• Politics

Rick Santorum’s Inconvenient Truths

5 minute read
Joe Klein

Bob Schieffer of CBS news is the gold standard for sane and solid in American TV journalism, and on the morning of Feb. 19, he was clearly nonplussed by extreme comments Rick Santorum had made about prenatal testing (“ends up in more abortions”), public schools (“anachronistic”) and the President’s position on the environment (a “phony theology”). “So, Senator,” Schieffer began, “I’ve got to ask you. What in the world were you talking about, sir?” At such a moment, the overwhelming majority of American politicians would go on the defensive, hem, haw and respond with “What I really meant to say was …” Not Santorum. He didn’t seem at all flustered. He vigorously restated the positions he had taken–in some cases, eloquently. He was especially vigorous on the subject of prenatal testing, citing studies that show that 90% of Down-syndrome babies are aborted. Schieffer asked whether Santorum wanted to turn back the clock on science and ban such testing. No, Santorum replied, but the federal government should not be promoting procedures like amniocentesis, which “are used for the purposes of identifying children who are disabled and in most cases end up [being eliminated by] abortions.”

Santorum has become an inconvenient candidate even for those who agree with him. These are delicate issues, to be handled delicately. The right-to-life movement has been particularly clever and disciplined, changing public opinion about abortion over the past 20 years. It has gone after the most egregious and grisly outliers, like so-called partial-birth abortion. It has gotten a major boost from science, ironically, as sonograms have made it impossible to deny that from a very early stage, that thing in the womb is a human life. As a result, the split on those who identify themselves as pro-choice vs. pro-life has gone from a 56%-33% pro-choice majority in 1995 to a 47%-47% tie now.

In the days after the Schieffer interview, audio was unearthed of a 2008 Santorum speech in which he seemed to argue the literal existence of Satan and a Mephistophelian intent to subvert the United States of America. He also seemed to compare the Obama Administration to Hitler, saying America now was like America in 1940, when some people thought Hitler wasn’t a threat. “It’s going to be harder for this generation to figure this out. There’s no cataclysmic event,” he said, just a slow creep toward state control of practically everything. These sorts of statements will probably stall the Santorum surge and hand the Republican nomination right back to Mitt Romney. Most Republicans aren’t going to want to battle Obama on contraception and prenatal testing.

And yet when you leave Hitler and Satan aside, there is something admirable about Santorum’s near Tourettic insistence on bringing up issues no one else wants to talk about. His position on education–that parents need to spend a lot more time supervising their children’s schooling–draws stifled groans from the overworked parents in his audiences, but he’s right: parents know best how their children learn. His emphasis on the importance of intact families is undoubtedly correct as well; every major study since the 1960s has shown the disaster that results from out-of-wedlock births. Even Santorum’s use of prenatal testing raises uncomfortable issues for many people. It was a sonogram that helped determine that the Santorums’ son Gabriel needed microsurgery in the womb to clear his bladder. Rick and Karen decided to fight for Gabriel’s life, which nearly cost Karen her own, and they passionately embraced the child during his two hours on earth. They have spent the past three years caring for their daughter Isabella, whose genetic defect, trisomy 18, is an early-death sentence. “Almost 100% of trisomy 18 children are encouraged to be aborted,” Santorum told Schieffer.

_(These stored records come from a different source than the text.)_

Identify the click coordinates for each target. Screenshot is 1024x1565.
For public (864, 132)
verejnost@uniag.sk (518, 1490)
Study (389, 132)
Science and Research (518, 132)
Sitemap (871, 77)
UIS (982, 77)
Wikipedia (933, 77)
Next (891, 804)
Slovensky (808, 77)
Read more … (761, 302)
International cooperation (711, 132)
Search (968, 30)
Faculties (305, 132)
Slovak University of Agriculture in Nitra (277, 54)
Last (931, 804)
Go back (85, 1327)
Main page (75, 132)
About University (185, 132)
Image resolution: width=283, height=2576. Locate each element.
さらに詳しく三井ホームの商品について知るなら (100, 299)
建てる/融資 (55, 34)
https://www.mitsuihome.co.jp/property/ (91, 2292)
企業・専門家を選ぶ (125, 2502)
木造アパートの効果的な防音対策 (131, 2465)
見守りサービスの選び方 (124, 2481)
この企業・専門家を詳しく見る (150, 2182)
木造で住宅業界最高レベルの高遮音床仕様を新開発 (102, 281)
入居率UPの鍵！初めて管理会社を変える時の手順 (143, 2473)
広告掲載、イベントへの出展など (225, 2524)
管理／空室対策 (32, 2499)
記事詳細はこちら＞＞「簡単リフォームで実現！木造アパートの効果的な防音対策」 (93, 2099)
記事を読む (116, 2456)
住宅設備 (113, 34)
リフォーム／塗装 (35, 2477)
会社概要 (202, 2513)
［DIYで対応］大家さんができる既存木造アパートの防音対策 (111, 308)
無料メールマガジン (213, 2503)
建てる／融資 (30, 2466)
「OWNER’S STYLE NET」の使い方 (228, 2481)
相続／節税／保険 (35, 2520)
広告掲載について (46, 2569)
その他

I am haunted by the smiling photos I’ve seen of Isabella with her father and mother, brothers and sisters. No doubt she struggles through many of her days–she nearly died a few weeks ago–but she has also been granted three years of unconditional love and the ability to smile and bring joy. Her tenuous survival has given her family a deeper sense of how precious even the frailest of lives are.

All right, I can hear you saying, the Santorum family’s course may be admirable, but shouldn’t we have the right to make our own choices? Yes, I suppose. But I also worry that we’ve become too averse to personal inconvenience as a society–that we’re less rigorous parents than we should be, that we’ve farmed out our responsibilities, especially for the disabled, to the state–and I’m grateful to Santorum for forcing on me the discomfort of having to think about the moral implications of his daughter’s smile.